- **Assignment**
Find the lines below that contain the word "computer" and count them. Only the number should be given.

___ Data records ___

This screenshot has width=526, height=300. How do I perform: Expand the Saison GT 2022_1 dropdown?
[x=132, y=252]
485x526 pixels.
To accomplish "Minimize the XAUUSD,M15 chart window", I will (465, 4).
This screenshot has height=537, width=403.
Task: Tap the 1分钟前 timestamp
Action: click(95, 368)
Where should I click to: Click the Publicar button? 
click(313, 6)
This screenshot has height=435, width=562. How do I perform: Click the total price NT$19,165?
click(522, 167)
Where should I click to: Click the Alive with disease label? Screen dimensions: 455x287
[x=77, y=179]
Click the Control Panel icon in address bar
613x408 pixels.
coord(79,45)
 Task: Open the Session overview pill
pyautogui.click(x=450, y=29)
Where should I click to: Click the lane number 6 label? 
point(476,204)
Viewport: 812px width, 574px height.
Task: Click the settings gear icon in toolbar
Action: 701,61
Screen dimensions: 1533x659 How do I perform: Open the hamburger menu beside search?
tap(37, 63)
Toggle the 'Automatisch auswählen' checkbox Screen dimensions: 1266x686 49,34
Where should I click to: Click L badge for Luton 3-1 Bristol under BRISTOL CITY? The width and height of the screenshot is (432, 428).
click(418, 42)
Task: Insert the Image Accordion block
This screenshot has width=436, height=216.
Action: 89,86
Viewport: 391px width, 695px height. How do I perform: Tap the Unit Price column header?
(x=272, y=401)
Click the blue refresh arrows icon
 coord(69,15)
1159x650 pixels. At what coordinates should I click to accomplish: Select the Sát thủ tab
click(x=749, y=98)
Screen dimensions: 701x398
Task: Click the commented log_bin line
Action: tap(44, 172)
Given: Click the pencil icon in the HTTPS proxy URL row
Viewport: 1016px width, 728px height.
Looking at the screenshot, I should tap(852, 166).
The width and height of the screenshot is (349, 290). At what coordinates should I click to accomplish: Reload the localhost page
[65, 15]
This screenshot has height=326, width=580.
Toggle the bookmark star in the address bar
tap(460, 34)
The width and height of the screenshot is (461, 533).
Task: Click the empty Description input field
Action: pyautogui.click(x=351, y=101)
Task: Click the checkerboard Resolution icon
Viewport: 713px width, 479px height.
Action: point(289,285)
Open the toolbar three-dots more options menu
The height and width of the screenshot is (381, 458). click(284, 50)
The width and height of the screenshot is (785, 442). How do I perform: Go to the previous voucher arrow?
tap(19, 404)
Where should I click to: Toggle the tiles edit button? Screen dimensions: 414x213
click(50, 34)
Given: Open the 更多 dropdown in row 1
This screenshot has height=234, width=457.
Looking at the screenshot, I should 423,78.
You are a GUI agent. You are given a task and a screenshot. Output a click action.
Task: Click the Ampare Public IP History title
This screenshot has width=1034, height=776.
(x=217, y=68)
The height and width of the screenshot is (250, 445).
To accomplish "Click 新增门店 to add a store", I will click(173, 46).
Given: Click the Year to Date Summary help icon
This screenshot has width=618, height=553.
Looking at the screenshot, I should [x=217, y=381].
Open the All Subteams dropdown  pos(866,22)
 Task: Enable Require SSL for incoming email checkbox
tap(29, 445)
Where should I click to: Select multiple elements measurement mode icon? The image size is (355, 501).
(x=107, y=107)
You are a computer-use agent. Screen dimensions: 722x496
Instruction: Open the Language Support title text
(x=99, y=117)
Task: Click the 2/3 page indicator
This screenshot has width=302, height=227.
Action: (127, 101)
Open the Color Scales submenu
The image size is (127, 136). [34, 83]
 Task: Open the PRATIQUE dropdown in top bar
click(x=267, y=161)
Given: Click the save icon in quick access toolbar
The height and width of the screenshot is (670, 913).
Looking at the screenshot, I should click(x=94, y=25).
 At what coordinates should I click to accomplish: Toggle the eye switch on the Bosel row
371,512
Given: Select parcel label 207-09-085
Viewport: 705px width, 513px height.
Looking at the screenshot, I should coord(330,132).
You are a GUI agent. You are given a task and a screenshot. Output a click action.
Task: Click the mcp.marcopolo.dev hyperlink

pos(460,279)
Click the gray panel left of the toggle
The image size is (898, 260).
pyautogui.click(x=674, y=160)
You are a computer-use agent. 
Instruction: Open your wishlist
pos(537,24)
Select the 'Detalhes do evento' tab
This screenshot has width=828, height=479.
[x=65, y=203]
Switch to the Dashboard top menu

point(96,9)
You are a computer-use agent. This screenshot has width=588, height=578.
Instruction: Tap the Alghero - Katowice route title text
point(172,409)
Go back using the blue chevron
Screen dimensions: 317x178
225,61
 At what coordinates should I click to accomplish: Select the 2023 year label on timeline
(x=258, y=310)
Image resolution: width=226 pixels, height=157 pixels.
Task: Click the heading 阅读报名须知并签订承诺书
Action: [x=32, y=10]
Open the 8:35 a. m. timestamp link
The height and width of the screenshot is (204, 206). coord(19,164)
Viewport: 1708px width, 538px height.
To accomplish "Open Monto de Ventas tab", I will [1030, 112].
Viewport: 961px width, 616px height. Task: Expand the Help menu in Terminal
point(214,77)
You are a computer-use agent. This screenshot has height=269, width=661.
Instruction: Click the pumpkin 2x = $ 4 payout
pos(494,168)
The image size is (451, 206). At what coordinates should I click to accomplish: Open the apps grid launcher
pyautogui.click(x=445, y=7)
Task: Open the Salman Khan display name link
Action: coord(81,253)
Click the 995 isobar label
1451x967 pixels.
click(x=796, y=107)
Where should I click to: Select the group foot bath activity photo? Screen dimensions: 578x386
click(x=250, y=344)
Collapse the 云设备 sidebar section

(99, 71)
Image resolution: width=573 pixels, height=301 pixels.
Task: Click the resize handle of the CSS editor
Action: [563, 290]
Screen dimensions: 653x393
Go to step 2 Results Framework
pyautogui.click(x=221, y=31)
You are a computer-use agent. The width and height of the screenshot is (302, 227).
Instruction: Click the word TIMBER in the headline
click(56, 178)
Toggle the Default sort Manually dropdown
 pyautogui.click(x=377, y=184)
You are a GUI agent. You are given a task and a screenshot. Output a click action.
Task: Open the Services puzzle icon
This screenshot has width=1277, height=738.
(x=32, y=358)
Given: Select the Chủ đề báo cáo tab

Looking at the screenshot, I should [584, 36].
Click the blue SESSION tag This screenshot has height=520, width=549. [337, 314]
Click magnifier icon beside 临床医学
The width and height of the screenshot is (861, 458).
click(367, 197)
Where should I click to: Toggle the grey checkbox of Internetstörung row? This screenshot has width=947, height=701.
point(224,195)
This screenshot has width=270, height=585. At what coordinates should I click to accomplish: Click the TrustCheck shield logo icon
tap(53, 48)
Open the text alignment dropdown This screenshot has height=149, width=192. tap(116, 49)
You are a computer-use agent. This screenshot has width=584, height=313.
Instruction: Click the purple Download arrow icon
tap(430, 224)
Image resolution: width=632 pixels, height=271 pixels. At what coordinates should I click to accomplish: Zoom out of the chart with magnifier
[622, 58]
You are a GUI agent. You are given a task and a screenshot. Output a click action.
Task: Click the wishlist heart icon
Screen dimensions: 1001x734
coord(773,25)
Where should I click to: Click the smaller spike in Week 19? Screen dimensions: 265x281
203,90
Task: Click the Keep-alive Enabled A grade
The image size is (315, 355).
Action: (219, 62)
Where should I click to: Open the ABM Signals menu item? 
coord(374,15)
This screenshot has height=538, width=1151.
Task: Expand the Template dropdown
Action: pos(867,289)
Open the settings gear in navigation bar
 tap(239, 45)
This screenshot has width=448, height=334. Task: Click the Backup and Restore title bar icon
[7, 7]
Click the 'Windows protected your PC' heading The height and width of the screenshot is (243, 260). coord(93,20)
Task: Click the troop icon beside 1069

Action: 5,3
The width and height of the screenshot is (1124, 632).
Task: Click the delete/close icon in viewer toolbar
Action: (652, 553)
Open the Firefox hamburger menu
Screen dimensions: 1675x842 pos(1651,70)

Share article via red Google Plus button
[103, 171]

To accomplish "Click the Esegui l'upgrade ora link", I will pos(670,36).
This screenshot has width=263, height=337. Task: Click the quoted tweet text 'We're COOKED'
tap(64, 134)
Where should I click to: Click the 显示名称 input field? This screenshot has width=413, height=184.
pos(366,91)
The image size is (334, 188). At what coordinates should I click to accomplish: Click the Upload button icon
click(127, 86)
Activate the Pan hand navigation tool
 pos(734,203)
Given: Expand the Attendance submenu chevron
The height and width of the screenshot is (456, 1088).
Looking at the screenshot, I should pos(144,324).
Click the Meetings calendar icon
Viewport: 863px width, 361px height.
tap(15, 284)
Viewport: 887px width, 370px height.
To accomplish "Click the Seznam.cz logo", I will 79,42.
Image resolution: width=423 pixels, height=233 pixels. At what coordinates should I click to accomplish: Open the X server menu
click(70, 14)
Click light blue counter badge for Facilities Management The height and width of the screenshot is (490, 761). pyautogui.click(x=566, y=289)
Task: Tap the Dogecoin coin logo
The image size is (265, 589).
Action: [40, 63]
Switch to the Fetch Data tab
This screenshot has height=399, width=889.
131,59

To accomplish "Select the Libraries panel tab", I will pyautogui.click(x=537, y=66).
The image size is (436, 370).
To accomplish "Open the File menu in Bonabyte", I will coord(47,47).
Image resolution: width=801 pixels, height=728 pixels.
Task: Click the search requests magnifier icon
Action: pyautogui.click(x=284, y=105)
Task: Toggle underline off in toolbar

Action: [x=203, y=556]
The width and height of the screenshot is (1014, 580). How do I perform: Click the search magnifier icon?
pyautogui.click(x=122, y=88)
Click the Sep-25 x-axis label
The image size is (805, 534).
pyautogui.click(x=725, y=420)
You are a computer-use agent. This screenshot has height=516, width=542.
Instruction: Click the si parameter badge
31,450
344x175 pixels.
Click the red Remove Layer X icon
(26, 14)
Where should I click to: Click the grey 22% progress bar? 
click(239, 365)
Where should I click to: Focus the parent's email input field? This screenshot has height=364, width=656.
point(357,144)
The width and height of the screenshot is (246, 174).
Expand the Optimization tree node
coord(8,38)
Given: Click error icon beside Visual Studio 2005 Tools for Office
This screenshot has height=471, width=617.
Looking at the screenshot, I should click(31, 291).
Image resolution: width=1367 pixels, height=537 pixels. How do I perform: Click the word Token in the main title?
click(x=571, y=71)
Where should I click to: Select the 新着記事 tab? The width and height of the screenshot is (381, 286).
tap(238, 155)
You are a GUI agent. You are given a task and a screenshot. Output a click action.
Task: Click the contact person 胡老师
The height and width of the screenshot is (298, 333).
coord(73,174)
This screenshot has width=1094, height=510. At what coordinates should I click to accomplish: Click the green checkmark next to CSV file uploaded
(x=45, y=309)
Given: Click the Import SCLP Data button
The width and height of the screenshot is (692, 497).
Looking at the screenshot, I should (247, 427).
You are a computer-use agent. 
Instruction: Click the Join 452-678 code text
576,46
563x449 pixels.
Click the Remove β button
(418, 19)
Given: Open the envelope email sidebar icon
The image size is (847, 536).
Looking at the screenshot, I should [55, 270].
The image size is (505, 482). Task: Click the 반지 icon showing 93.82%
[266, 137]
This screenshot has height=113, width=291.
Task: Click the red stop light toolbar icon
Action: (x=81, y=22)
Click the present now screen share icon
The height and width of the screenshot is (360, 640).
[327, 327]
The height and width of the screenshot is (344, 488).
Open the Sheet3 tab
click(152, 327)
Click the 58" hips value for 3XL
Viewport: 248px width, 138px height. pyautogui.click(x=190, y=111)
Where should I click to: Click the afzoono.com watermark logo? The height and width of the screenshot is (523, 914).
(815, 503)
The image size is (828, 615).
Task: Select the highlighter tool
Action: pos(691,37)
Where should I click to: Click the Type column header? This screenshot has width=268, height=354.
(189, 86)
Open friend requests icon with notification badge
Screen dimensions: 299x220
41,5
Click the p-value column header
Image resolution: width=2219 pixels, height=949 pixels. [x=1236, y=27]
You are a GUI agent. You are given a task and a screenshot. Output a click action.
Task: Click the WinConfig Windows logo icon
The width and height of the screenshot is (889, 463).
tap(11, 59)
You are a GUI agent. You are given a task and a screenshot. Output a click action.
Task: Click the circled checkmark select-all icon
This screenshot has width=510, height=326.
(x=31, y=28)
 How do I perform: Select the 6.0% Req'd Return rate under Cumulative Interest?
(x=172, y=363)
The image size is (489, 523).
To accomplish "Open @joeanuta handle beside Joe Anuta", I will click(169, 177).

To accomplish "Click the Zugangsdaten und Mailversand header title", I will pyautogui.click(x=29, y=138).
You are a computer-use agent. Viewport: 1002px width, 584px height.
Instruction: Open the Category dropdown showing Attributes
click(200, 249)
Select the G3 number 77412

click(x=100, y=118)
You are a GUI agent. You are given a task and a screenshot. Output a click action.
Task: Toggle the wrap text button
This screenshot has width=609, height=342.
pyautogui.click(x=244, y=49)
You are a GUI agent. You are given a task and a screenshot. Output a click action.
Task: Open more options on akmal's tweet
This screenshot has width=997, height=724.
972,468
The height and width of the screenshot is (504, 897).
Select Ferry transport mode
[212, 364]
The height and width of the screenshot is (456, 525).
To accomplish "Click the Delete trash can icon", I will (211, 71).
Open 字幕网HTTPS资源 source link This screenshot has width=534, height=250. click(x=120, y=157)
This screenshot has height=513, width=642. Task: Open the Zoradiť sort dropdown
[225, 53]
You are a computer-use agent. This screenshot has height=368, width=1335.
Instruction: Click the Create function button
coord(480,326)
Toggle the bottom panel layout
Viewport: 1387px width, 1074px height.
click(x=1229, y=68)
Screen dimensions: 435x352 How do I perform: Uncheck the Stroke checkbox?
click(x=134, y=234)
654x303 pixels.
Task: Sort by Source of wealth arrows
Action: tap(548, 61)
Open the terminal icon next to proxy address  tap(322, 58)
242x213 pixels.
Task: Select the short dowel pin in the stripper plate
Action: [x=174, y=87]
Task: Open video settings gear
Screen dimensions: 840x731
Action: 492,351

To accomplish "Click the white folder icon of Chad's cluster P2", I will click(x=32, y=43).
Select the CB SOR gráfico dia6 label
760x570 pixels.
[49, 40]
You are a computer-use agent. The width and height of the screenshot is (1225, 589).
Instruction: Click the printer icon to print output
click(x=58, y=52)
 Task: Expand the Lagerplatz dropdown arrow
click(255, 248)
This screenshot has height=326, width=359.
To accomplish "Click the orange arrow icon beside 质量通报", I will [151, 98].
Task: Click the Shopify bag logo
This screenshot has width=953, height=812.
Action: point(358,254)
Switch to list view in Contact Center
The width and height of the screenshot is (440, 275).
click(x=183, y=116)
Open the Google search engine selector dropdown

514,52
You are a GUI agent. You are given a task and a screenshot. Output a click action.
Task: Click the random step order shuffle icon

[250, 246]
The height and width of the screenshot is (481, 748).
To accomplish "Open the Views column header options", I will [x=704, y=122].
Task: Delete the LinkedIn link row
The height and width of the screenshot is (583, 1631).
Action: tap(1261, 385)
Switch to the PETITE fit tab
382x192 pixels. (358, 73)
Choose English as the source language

___

- **Task result**
11